Face au public, le ministre du Budget, Facinet Sylla, a expliqué les grandes lignes du projet de Loi de Finances 2025.
Selon le ministre du Budget, les prévisions budgétaires pour 2025 reposent sur les principales hypothèses
du cadrage macroéconomique de novembre 2024, ci-après :
• un taux de croissance du PIB de 7,0%;
•un taux d’inflation moyen annuel de 6,0%;
•un taux de change de 8 489 GNF pour 1 USD.
Sur cette base, les agrégats budgétaires pour 2025 qui en découlent se
présentent comme suit :
•Recettes totales : 34 473,4 Mds GNF;
•Recettes propres : 33 037,6 Mds GNF, soit 96% des recettes totales;
•Dépenses totales : 41 897,8 Mds GNF;
•Déficit budgétaire : 7 424,4 Mds GNF, soit 2,8% du PIB.
D’après Facinet Sylla, les recettes budgétaires prévues en 2025 augmentent de 12,1% par rapport à la Loi de Finances Rectificative 2024, et proviennent principalement des recettes fiscales, qui représentent près de 90% des projections annuelles. Les recettes minières, mentionne-t-il, constituent environ 20% des recettes fiscales et la pression fiscale est estimée à 12% pour l’exerice 2025.

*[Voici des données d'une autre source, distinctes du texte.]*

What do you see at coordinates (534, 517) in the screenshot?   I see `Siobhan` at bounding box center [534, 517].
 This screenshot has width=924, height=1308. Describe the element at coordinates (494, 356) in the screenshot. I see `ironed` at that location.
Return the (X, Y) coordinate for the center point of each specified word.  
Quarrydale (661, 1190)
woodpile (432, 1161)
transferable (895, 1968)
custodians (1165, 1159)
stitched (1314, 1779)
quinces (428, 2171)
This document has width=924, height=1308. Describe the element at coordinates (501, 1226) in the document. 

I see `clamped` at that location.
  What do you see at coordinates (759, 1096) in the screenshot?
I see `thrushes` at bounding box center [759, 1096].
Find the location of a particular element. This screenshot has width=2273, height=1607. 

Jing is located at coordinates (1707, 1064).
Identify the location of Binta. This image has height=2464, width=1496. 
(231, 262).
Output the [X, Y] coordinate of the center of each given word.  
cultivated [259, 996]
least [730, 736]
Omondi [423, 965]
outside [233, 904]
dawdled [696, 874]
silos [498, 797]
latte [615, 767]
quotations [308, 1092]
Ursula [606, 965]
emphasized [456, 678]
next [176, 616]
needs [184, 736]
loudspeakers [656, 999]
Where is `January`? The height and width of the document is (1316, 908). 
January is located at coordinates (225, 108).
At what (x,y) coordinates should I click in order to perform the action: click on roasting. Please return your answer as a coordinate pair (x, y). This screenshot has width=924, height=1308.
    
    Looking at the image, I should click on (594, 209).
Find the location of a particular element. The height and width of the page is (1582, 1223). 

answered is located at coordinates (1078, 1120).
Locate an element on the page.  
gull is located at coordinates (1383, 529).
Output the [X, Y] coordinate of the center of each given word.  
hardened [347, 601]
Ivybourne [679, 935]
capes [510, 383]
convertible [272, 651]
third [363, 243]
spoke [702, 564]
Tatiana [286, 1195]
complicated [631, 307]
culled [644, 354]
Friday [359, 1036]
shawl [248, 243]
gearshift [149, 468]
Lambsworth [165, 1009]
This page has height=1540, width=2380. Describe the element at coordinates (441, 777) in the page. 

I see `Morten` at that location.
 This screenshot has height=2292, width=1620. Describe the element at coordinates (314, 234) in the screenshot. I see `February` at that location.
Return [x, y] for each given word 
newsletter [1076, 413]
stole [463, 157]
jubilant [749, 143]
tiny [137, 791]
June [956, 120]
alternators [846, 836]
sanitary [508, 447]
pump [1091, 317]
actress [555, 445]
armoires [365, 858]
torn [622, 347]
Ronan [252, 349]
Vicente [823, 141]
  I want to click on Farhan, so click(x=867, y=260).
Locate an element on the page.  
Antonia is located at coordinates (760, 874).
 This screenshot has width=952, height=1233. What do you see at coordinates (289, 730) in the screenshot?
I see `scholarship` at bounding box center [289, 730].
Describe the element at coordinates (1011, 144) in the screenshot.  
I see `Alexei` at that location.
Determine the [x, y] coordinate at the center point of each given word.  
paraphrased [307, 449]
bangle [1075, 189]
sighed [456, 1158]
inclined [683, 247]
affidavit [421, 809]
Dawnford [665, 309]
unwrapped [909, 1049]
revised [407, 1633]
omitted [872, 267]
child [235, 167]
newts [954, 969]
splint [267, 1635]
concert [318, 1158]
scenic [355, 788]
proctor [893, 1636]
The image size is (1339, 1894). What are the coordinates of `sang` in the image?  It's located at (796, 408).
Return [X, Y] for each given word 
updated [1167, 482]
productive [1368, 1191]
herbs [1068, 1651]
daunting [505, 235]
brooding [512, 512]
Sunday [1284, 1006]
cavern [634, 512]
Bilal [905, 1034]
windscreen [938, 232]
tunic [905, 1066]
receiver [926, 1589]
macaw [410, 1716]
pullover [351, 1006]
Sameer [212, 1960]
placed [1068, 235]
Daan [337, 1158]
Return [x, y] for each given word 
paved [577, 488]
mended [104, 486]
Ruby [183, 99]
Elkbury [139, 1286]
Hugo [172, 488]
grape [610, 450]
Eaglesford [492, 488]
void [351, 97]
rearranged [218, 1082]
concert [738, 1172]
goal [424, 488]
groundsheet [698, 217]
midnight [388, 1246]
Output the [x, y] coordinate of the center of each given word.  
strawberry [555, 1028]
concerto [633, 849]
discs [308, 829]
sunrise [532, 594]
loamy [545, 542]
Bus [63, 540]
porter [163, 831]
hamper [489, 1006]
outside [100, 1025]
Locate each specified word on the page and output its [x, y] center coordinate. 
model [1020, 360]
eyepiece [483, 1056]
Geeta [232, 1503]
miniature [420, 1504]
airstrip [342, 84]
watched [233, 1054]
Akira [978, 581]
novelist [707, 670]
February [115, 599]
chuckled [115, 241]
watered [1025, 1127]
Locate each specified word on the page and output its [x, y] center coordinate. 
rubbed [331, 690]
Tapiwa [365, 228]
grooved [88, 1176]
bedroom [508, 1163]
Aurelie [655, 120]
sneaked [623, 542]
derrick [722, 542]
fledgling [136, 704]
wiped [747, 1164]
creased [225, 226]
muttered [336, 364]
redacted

Quant aux dépenses budgétaires, poursuit-il, elles augmentent de 8,4% par rapport à 2024, et se décomposent en dépenses courantes pour 62,3% et en dépenses d’investissement pour 37,7%. Pour les dépenses budgétaires, elles sont financées à 83,1% par les ressources propres.
En outre, les dépenses obligatoires de ce projet de budget s’élèvent à
24 093,2 Mds GNF, soit 71% des recettes liquides prévues en 2025.
Elles comprennent notamment :
• Les salaires civils et militaires : 10 035,4 Mds;
• La subvention au prix de l’électricité : 3 000 Mds;
•Les pensions civiles et militaires : 2 218,2 Mds;
•Les intérêts de la dette : 2 156,0 Mds;
•Le fonctionnement des forces de défense et de sécurité : 1 265,1 Mds;
•Les ressources des budgets d’affectation spéciale (BAS) : 1 194,65
Mds;
•Les achats de médicaments, de vaccins et d’engrais : 472,8 Mds;
•Le fonctionnement des hôpitaux : 358,5 Mds;
•Les bourses des étudiants en Guinée et à l’Etranger : 266,4 Mds;
•Le fonctionnement des ambassades : 211,1 Mds;
•Le fonctionnement des Institutions Républicaines : 200,6 Mds.